**EXERCISE OBJECTIVE**
Type out the data again, word for word and in full.

*** Opening DATASET RECORDS ***

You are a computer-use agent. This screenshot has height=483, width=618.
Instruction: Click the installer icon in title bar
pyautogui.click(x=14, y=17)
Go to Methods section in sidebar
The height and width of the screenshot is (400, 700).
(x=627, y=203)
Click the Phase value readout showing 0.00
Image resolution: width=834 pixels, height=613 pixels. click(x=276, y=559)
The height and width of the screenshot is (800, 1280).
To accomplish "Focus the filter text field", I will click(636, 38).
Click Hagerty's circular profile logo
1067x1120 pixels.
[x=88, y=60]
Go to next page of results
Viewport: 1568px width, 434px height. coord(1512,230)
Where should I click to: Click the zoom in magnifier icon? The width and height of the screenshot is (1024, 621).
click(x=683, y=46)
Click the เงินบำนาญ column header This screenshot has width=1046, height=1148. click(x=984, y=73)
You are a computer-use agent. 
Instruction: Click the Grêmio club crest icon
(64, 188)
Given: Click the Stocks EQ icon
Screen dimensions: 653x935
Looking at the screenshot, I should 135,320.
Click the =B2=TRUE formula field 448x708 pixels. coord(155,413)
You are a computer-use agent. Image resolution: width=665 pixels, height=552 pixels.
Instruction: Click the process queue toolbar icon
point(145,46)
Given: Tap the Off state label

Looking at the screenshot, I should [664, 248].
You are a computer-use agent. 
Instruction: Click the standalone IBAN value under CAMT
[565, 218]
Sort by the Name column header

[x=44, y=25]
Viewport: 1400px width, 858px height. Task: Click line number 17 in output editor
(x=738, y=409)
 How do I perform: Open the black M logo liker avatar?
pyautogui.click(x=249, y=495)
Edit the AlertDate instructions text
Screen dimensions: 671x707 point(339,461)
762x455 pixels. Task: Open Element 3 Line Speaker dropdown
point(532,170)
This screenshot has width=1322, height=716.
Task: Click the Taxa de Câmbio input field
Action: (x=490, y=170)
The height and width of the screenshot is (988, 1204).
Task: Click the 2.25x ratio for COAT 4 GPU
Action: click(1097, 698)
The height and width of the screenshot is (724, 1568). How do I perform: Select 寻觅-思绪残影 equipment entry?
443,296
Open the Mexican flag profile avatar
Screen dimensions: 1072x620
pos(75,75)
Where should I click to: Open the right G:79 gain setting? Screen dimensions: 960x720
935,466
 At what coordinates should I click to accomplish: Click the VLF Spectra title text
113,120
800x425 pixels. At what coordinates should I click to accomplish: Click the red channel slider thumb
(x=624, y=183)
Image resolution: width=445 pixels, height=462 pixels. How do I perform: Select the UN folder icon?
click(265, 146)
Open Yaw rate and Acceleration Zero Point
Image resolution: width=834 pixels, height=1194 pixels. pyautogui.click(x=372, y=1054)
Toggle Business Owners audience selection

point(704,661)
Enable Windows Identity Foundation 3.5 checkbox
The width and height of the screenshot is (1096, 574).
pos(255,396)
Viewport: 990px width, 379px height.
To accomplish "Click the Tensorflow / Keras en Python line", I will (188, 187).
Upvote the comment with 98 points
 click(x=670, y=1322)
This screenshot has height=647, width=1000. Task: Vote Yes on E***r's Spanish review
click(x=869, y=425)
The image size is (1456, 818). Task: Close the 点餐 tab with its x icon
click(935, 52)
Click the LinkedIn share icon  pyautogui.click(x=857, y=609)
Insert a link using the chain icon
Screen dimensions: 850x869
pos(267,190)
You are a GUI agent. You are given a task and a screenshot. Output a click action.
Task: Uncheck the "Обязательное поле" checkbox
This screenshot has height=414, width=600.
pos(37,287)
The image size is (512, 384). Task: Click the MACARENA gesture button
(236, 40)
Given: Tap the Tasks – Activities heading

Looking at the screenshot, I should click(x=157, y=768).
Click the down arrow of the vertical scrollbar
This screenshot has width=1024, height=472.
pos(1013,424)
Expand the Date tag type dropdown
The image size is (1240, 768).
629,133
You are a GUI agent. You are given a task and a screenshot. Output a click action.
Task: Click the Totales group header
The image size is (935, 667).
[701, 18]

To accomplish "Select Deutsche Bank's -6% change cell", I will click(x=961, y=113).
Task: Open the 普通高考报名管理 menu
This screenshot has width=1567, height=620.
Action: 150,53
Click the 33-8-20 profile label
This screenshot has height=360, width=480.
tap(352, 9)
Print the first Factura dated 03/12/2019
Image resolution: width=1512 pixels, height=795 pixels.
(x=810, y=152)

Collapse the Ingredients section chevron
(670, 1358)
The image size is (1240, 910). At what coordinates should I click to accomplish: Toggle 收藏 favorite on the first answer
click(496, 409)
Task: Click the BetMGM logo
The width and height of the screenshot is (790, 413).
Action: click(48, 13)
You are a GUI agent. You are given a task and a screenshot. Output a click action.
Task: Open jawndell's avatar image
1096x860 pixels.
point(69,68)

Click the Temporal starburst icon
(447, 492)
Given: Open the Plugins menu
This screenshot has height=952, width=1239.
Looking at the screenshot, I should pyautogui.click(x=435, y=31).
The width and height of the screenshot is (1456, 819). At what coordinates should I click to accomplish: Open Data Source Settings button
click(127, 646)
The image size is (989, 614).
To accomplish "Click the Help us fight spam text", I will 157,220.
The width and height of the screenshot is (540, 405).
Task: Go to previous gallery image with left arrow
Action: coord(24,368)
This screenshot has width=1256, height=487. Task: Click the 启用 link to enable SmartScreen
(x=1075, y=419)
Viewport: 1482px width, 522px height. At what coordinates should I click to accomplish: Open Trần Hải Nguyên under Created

*** Closing DATASET RECORDS ***

**RESPONSE AREA**
You are a computer-use agent. This screenshot has height=483, width=618.
Instruction: Click the installer icon in title bar
pyautogui.click(x=14, y=17)
Go to Methods section in sidebar
The height and width of the screenshot is (400, 700).
(x=627, y=203)
Click the Phase value readout showing 0.00
Image resolution: width=834 pixels, height=613 pixels. click(x=276, y=559)
The height and width of the screenshot is (800, 1280).
To accomplish "Focus the filter text field", I will click(636, 38).
Click Hagerty's circular profile logo
1067x1120 pixels.
[x=88, y=60]
Go to next page of results
Viewport: 1568px width, 434px height. coord(1512,230)
Where should I click to: Click the zoom in magnifier icon? The width and height of the screenshot is (1024, 621).
click(x=683, y=46)
Click the เงินบำนาญ column header This screenshot has width=1046, height=1148. click(x=984, y=73)
You are a computer-use agent. 
Instruction: Click the Grêmio club crest icon
(64, 188)
Given: Click the Stocks EQ icon
Screen dimensions: 653x935
Looking at the screenshot, I should 135,320.
Click the =B2=TRUE formula field 448x708 pixels. coord(155,413)
You are a computer-use agent. Image resolution: width=665 pixels, height=552 pixels.
Instruction: Click the process queue toolbar icon
point(145,46)
Given: Tap the Off state label

Looking at the screenshot, I should [664, 248].
You are a computer-use agent. 
Instruction: Click the standalone IBAN value under CAMT
[565, 218]
Sort by the Name column header

[x=44, y=25]
Viewport: 1400px width, 858px height. Task: Click line number 17 in output editor
(x=738, y=409)
 How do I perform: Open the black M logo liker avatar?
pyautogui.click(x=249, y=495)
Edit the AlertDate instructions text
Screen dimensions: 671x707 point(339,461)
762x455 pixels. Task: Open Element 3 Line Speaker dropdown
point(532,170)
This screenshot has width=1322, height=716.
Task: Click the Taxa de Câmbio input field
Action: (x=490, y=170)
The height and width of the screenshot is (988, 1204).
Task: Click the 2.25x ratio for COAT 4 GPU
Action: click(1097, 698)
The height and width of the screenshot is (724, 1568). How do I perform: Select 寻觅-思绪残影 equipment entry?
443,296
Open the Mexican flag profile avatar
Screen dimensions: 1072x620
pos(75,75)
Where should I click to: Open the right G:79 gain setting? Screen dimensions: 960x720
935,466
 At what coordinates should I click to accomplish: Click the VLF Spectra title text
113,120
800x425 pixels. At what coordinates should I click to accomplish: Click the red channel slider thumb
(x=624, y=183)
Image resolution: width=445 pixels, height=462 pixels. How do I perform: Select the UN folder icon?
click(265, 146)
Open Yaw rate and Acceleration Zero Point
Image resolution: width=834 pixels, height=1194 pixels. pyautogui.click(x=372, y=1054)
Toggle Business Owners audience selection

point(704,661)
Enable Windows Identity Foundation 3.5 checkbox
The width and height of the screenshot is (1096, 574).
pos(255,396)
Viewport: 990px width, 379px height.
To accomplish "Click the Tensorflow / Keras en Python line", I will (188, 187).
Upvote the comment with 98 points
 click(x=670, y=1322)
This screenshot has height=647, width=1000. Task: Vote Yes on E***r's Spanish review
click(x=869, y=425)
The image size is (1456, 818). Task: Close the 点餐 tab with its x icon
click(935, 52)
Click the LinkedIn share icon  pyautogui.click(x=857, y=609)
Insert a link using the chain icon
Screen dimensions: 850x869
pos(267,190)
You are a GUI agent. You are given a task and a screenshot. Output a click action.
Task: Uncheck the "Обязательное поле" checkbox
This screenshot has height=414, width=600.
pos(37,287)
The image size is (512, 384). Task: Click the MACARENA gesture button
(236, 40)
Given: Tap the Tasks – Activities heading

Looking at the screenshot, I should click(x=157, y=768).
Click the down arrow of the vertical scrollbar
This screenshot has width=1024, height=472.
pos(1013,424)
Expand the Date tag type dropdown
The image size is (1240, 768).
629,133
You are a GUI agent. You are given a task and a screenshot. Output a click action.
Task: Click the Totales group header
The image size is (935, 667).
[701, 18]

To accomplish "Select Deutsche Bank's -6% change cell", I will click(x=961, y=113).
Task: Open the 普通高考报名管理 menu
This screenshot has width=1567, height=620.
Action: 150,53
Click the 33-8-20 profile label
This screenshot has height=360, width=480.
tap(352, 9)
Print the first Factura dated 03/12/2019
Image resolution: width=1512 pixels, height=795 pixels.
(x=810, y=152)

Collapse the Ingredients section chevron
(670, 1358)
The image size is (1240, 910). At what coordinates should I click to accomplish: Toggle 收藏 favorite on the first answer
click(496, 409)
Task: Click the BetMGM logo
The width and height of the screenshot is (790, 413).
Action: click(48, 13)
You are a GUI agent. You are given a task and a screenshot. Output a click action.
Task: Open jawndell's avatar image
1096x860 pixels.
point(69,68)

Click the Temporal starburst icon
(447, 492)
Given: Open the Plugins menu
This screenshot has height=952, width=1239.
Looking at the screenshot, I should pyautogui.click(x=435, y=31).
The width and height of the screenshot is (1456, 819). At what coordinates should I click to accomplish: Open Data Source Settings button
click(127, 646)
The image size is (989, 614).
To accomplish "Click the Help us fight spam text", I will 157,220.
The width and height of the screenshot is (540, 405).
Task: Go to previous gallery image with left arrow
Action: coord(24,368)
This screenshot has width=1256, height=487. Task: Click the 启用 link to enable SmartScreen
(x=1075, y=419)
Viewport: 1482px width, 522px height. At what coordinates should I click to accomplish: Open Trần Hải Nguyên under Created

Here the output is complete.